Maksim Oluić

Personal information
- Full name: Maksim Oluić
- Date of birth: 20 May 1998 (age 27)
- Place of birth: Zagreb, Croatia
- Position(s): Centre-back

Youth career
- 2006–2008: Dinamo Zagreb
- 2008–2011: Dubrava
- 2012–2014: Zagreb
- 2014–2017: Lokomotiva Zagreb

Senior career*
- Years: Team / Apps / (Gls)
- 2016–2018: Lokomotiva Zagreb / 17 / (0)
- 2018–2019: Rudeš / 10 / (0)
- 2019: Rudar Velenje / 0 / (0)

International career
- 2013–2014: Croatia U15 / 5 / (0)
- 2014: Croatia U16 / 5 / (1)
- 2014–2015: Croatia U17 / 4 / (1)
- 2016–2017: Croatia U19 / 8 / (0)
- 2018: Croatia U21 / 1 / (0)

= Maksim Oluić =

Croatian footballer

Maksim Oluić (born 20 May 1998) is a Croatian football player who plays as a defender.

==Club career==
A youth international since the under-15 level, Oluić went through the academies of several Zagreb-based clubs, starting at Dinamo Zagreb until the age of 10, NK Dubrava until the age of 13, and then NK Zagreb until the age of 16 when he moved to NK Lokomotiva.
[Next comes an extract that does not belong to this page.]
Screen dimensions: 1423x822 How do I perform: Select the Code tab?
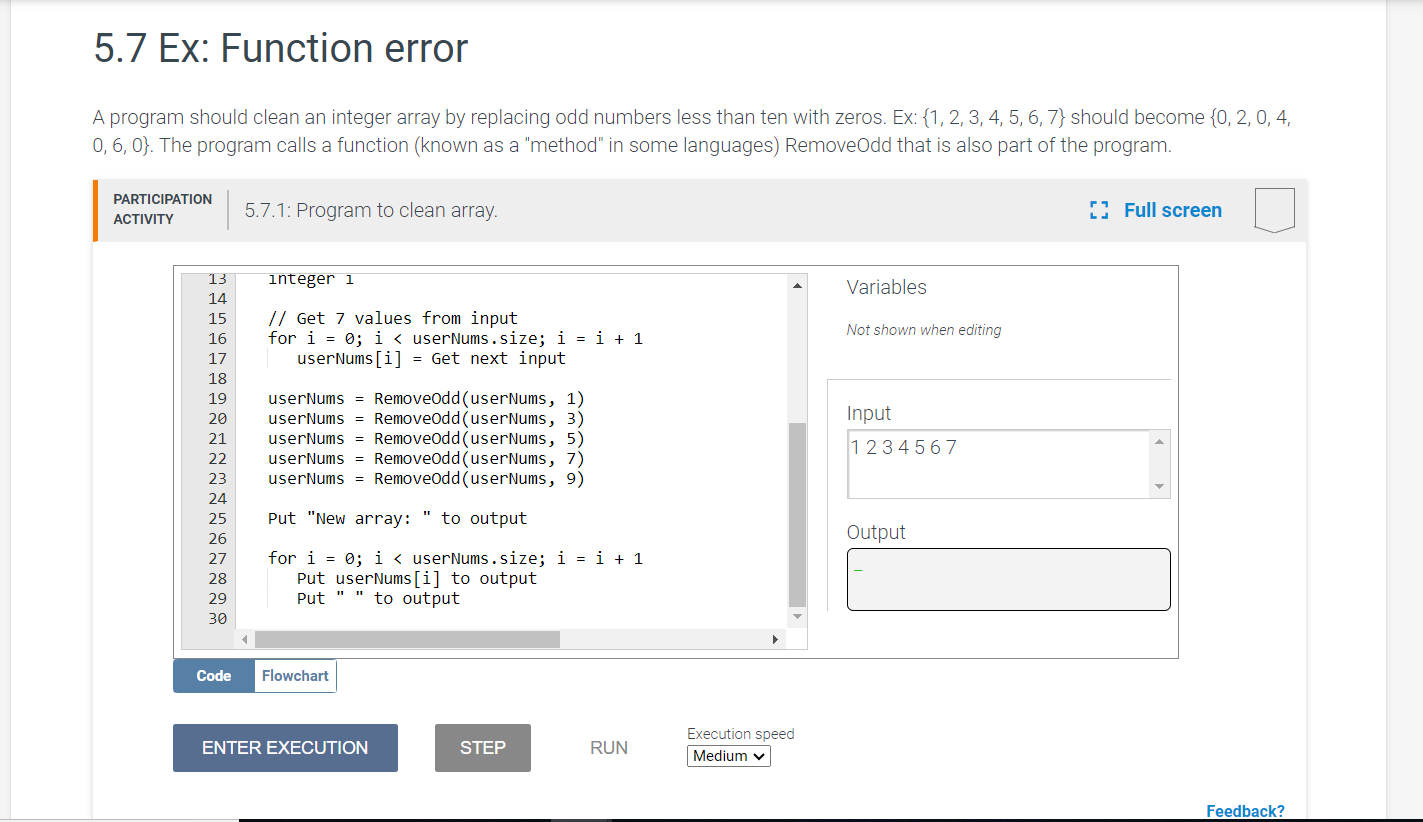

At Lokomotiva, he went on to make his first-team debut on 25 February 2017, coming on for Lovro Majer in the 78th minute in a 2–0 home win against NK Osijek. He went on to participate in 16 more Prva HNL matches for the club, before leaving in the summer of 2018 for NK Rudeš.